Cassell’s Household Guide: Being a Complete Encyclopedia of Domestic and Social Economy Volume II, 1869 (published in London and New York.) This shorter passage I am allowing to stand alone because I had not considered appliqué a form of embroidery. I would love to hear readers’ thoughts on this.
In appliqué, which is a very ancient and always a favourite method of embroidery, broad, flat masses of colour are gained by fixing one fabric over another. In fig 7 we give a design for a mantelpiece hanging to be worked in this manner. For appliqué the materials chosen are usually velvet, silk, cloth, and cloth of gold or silver; when velvet is used it should always be silk velvet. In may be employed for a variety of purposes, such as cushions, curtains, the covering of chairs &c., and though shading cannot be attempted in it, it produces rich and fine effects in flat patterns.

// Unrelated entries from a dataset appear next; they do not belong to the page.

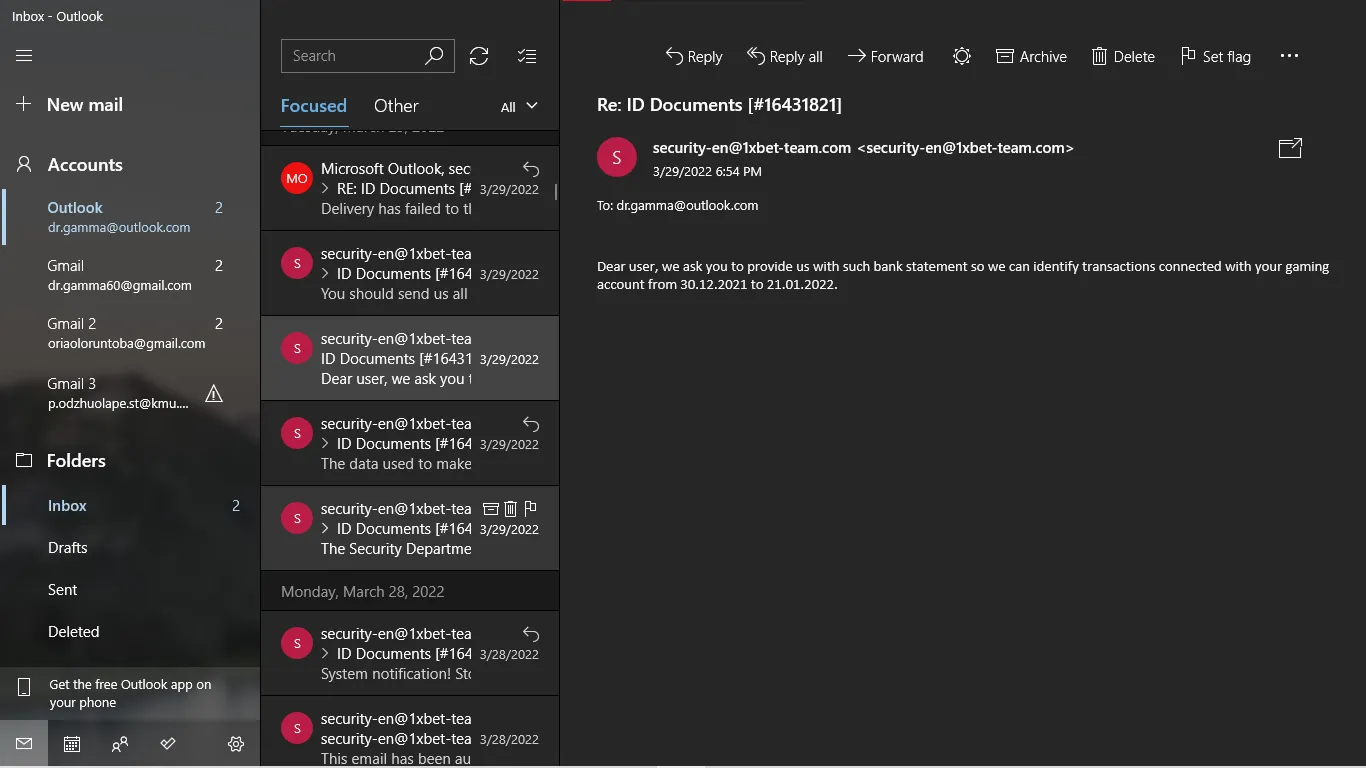Open Settings gear icon

(236, 744)
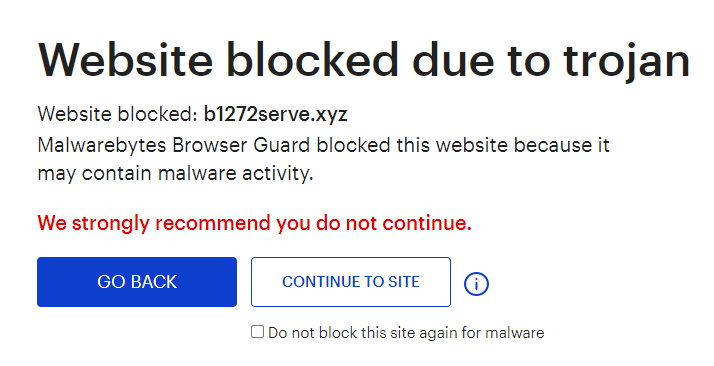The height and width of the screenshot is (366, 714).
Task: Click the word 'Website' in the main heading
Action: point(126,60)
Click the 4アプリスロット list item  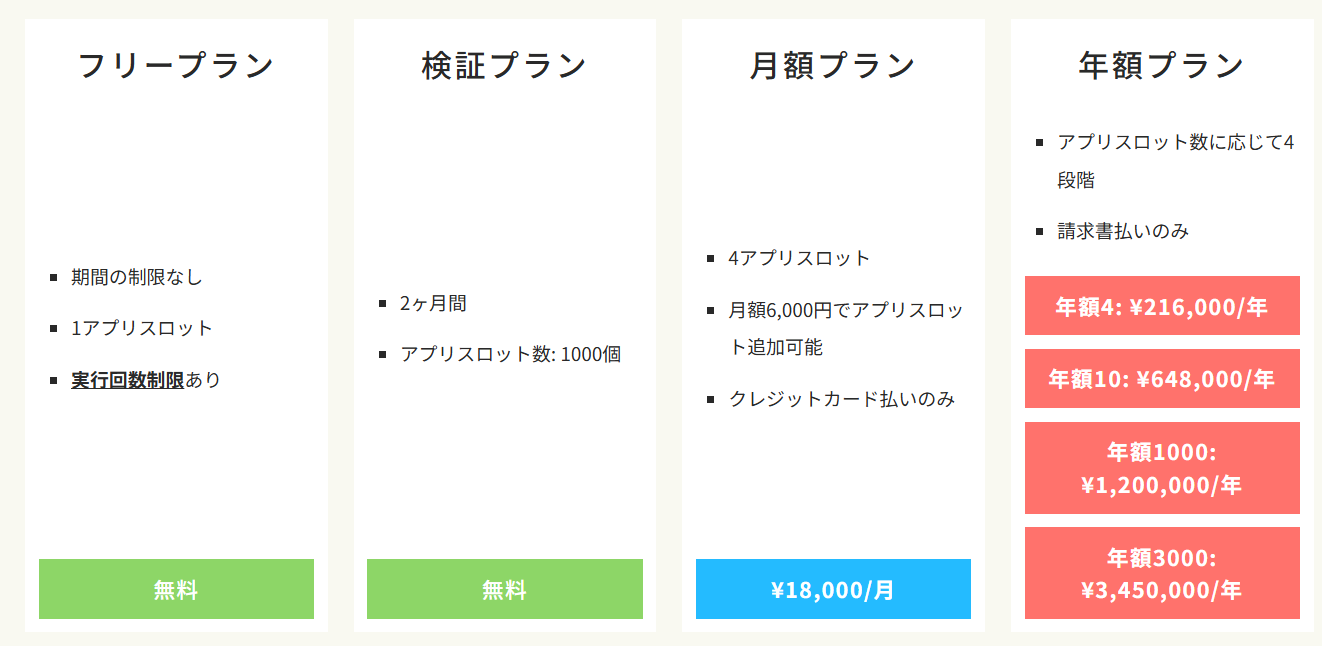tap(800, 258)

The ordinary method of preparing the materials is, by stretching some thin grey holland, say about a shilling a yard, on a common embroidery frame and covering it evenly with paste. The paste used by shoemakers, and to be bought from them will do, but in the section which we shall devote to materials, a receipt for proper embroidery paste will be given. The material must be laid upon the holland and smoothed till it adheres evenly. It will require about twenty-four hours to dry, and after being removed from the frame, the designs which are to be formed in the material may be traced upon the back of the holland, and cut out with a sharp pair of scissors. The above preparation refers more especially to cloth, velvet, &c; for silk, white lawn is preferable, as a black and whit starch should be used with it instead of paste; and indeed for all white materials a white back-lining should be used. Different parts of the design may of course, be formed in different colours, each to be prepared in the same way. Being cut out, they have to be laid upon the background, which, in our illustration, is supposed to be of black, or dark purple, or maroon cloth, and fastened to it round the edges with sewing silk. There are two ordinary ways of edging the pieces the pieces laid on in appliqué, that which has the richest effect is bordering them with a moderately stiff cord (as shown round the trefoils in our illustration) and sewing over this with silk. Gold-twist makes the most splendid bordering of this kind. The other is that shown round the semi-circular pieces at the roots of the stems, and which consists in working round the applied material with bright-coloured silk in button-hole stitch. It will be observed that a considerable space is left between these stitches to give them their full effect.